EXERCISE DETAILS: The entries below need to be transcribed verbatim.
•••
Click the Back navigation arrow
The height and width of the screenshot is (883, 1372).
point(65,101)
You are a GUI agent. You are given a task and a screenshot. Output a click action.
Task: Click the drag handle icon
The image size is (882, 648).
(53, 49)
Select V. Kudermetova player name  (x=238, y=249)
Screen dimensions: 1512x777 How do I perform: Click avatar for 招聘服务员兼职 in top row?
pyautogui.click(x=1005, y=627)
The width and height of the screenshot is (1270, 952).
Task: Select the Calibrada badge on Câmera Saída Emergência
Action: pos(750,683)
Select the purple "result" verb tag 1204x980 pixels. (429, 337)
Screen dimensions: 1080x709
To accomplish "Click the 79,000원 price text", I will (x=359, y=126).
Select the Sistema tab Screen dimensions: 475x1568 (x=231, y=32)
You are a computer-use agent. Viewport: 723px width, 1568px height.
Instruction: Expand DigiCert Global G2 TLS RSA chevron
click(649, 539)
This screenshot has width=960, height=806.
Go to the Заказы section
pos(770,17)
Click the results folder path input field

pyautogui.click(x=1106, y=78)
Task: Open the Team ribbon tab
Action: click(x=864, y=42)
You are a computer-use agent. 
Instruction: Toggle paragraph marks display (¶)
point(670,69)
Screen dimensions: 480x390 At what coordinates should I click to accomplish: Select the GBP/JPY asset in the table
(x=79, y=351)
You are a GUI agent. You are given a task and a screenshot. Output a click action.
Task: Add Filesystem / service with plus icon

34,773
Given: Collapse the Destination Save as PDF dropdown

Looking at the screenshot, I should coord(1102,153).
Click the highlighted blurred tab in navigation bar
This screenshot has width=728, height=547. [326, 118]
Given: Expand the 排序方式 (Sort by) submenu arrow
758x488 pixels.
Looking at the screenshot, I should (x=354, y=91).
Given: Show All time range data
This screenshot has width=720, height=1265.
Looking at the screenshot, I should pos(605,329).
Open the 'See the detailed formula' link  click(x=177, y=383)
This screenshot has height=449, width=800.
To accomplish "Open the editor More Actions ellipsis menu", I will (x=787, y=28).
•••
TASK RESULT:
Click the Back navigation arrow
The height and width of the screenshot is (883, 1372).
point(65,101)
You are a GUI agent. You are given a task and a screenshot. Output a click action.
Task: Click the drag handle icon
The image size is (882, 648).
(53, 49)
Select V. Kudermetova player name  (x=238, y=249)
Screen dimensions: 1512x777 How do I perform: Click avatar for 招聘服务员兼职 in top row?
pyautogui.click(x=1005, y=627)
The width and height of the screenshot is (1270, 952).
Task: Select the Calibrada badge on Câmera Saída Emergência
Action: pos(750,683)
Select the purple "result" verb tag 1204x980 pixels. (429, 337)
Screen dimensions: 1080x709
To accomplish "Click the 79,000원 price text", I will (x=359, y=126).
Select the Sistema tab Screen dimensions: 475x1568 (x=231, y=32)
You are a computer-use agent. Viewport: 723px width, 1568px height.
Instruction: Expand DigiCert Global G2 TLS RSA chevron
click(649, 539)
This screenshot has width=960, height=806.
Go to the Заказы section
pos(770,17)
Click the results folder path input field

pyautogui.click(x=1106, y=78)
Task: Open the Team ribbon tab
Action: click(x=864, y=42)
You are a computer-use agent. 
Instruction: Toggle paragraph marks display (¶)
point(670,69)
Screen dimensions: 480x390 At what coordinates should I click to accomplish: Select the GBP/JPY asset in the table
(x=79, y=351)
You are a GUI agent. You are given a task and a screenshot. Output a click action.
Task: Add Filesystem / service with plus icon

34,773
Given: Collapse the Destination Save as PDF dropdown

Looking at the screenshot, I should coord(1102,153).
Click the highlighted blurred tab in navigation bar
This screenshot has width=728, height=547. [326, 118]
Given: Expand the 排序方式 (Sort by) submenu arrow
758x488 pixels.
Looking at the screenshot, I should (x=354, y=91).
Given: Show All time range data
This screenshot has width=720, height=1265.
Looking at the screenshot, I should pos(605,329).
Open the 'See the detailed formula' link  click(x=177, y=383)
This screenshot has height=449, width=800.
To accomplish "Open the editor More Actions ellipsis menu", I will (x=787, y=28).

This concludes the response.